** TEXTO FORNECIDO **
========

O sistema eleitoral norte-americano não é simples e o trabalho dos dois candidatos democratas é confundir mais, evidentemente, para fazer parecer que uma vitória é mais merecida que a outra. Esta discussão está rolando um pouco nos comentários do post abaixo, então não custa trazê-la à tona.
Hillary Clinton vem utilizando dois argumentos para defender a idéia de que só um processo torpe poderia negar-lhe a vitória. O primeiro, de que nos estados mais populosos, foi ela quem venceu; o segundo de que, no número de ‘votos populares’, ela venceu.
Os argumentos são apenas parcialmente verdadeiros.
Primeiro a questão do voto popular. Hillary não recebeu mais votos que Obama. Recebeu mais cédulas, o que é diferente. Para chegar à conclusão de que teve mais votos, descarta todos os estados nos quais as primárias são decididas pelo sistema de caucus, ou assembléias. Para Hillary, o voto que veio na forma de uma cédula depositada em urna vale; aquele que saiu de um levantar de mãos em uma reunião de interessados não conta.
Em segundo vem a questão dos estados grandes. No maior de todos, a Califórnia, ela realmente venceu. Mas Obama teve 43% dos votos, lá, o que representa uma proporção bem mais do que razoável dos votos dos eleitores democratas. Teve 40% em Nova York. Em Ohio e na Pensilvânia, ele recebeu 45% dos votos. No Illinois, venceu com 65%.
A maior distorção no discurso de Hillary é o caso do Texas, que é o segundo maior estado dos EUA em população e em território. Lá, as primárias funcionam em dois turnos, o primeiro por meio de voto, o segundo por micro-convenções regionais. Obama recebeu 47% dos votos em cédulas e 56% nas micro-convenções.
Na Convenção Nacional, Flórida e Michigan não estarão presentes porque foram punidos pelo Partido Nacional ao anteciparem suas primárias sem permissão. Todos os candidatos sabiam que a punição viria. Nenhum deles fez campanha nestes estados e o nome de Obama sequer estava presente nas cédulas de Michigan. Hillary Clinton, há um tempo, reclamou um bocado da não inclusão destes estados. Há um motivo para ela ter parado de reclamar: a diferença entre ela e Obama é tão grande, agora, que mesmo que suas vitórias lá fossem consideradas, ela não ultrapassaria seu concorrente.

========

** TAREFA 1 **
Cite todos os estados norte-americanos mencionados pelo nome no texto sobre as primárias democratas.
** TAREFA 2 **
Escreva a continuação do texto sobre as primárias democratas, começando após a última frase apresentada.
A listagem não tem papel algum nesta atividade.

========

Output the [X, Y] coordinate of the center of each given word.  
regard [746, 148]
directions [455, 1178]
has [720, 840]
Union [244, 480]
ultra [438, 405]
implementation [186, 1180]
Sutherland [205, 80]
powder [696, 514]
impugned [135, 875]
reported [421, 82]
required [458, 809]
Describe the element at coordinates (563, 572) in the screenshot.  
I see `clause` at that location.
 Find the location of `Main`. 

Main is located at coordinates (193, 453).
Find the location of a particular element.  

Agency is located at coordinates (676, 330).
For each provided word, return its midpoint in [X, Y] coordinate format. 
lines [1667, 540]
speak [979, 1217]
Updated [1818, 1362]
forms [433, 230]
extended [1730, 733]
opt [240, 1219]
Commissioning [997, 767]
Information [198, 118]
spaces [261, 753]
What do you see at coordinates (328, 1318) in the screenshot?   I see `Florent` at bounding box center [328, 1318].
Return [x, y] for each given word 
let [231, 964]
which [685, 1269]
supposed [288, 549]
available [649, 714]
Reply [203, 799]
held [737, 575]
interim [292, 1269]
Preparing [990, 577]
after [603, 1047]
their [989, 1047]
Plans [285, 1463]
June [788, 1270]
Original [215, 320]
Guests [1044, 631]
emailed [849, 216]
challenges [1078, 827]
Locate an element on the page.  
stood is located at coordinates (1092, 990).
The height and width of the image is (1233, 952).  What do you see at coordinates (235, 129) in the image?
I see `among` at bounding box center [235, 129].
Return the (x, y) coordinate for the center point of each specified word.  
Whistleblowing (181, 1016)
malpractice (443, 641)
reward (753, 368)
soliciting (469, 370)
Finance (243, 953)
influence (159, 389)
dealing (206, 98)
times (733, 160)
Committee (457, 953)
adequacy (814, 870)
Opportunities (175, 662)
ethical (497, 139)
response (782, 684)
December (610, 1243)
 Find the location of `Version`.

========

** RESPOSTA 1 **
Califórnia, Nova York, Ohio, Pensilvânia, Illinois, Texas, Flórida, Michigan

** RESPOSTA 2 **
Se as primárias dos EUA fossem decididas pelo voto direto nacional, Obama seria o vencedor. Se fossem decididas pelo voto direto de cada estado estabelecendo pesos diferentes por conta da população, Obama também seria o vencedor. Se, no entanto, os democratas adotassem o sistema republicano de primárias, aí Hillary seria a candidata.
Por quê? Porque, em vários dos estados grandes, os republicanos não distribuem os delegados de acordo com os votos que cada candidato recebe. Não importa se o resultado foi 51% para A e 49% para B; A leva tudo. Mas, aí, o sistema é menos democrático, não o contrário.
O que fez Obama vencer? Ainda é cedo para dizer. A questão da raça e do sexo estava presente, trazendo e afastando votos de um para o outro toda hora. Nos estados em que, além de afiliados ao partido, independentes também puderam votar, ele teve mais votos; naqueles em que democratas de carteirinha apenas votavam, Hillary levou vantagem. Quando a decisão vinha por meio de caucus, a equipe de Obama se organizou melhor; no voto em urna, a de Hillary obteve melhores resultados.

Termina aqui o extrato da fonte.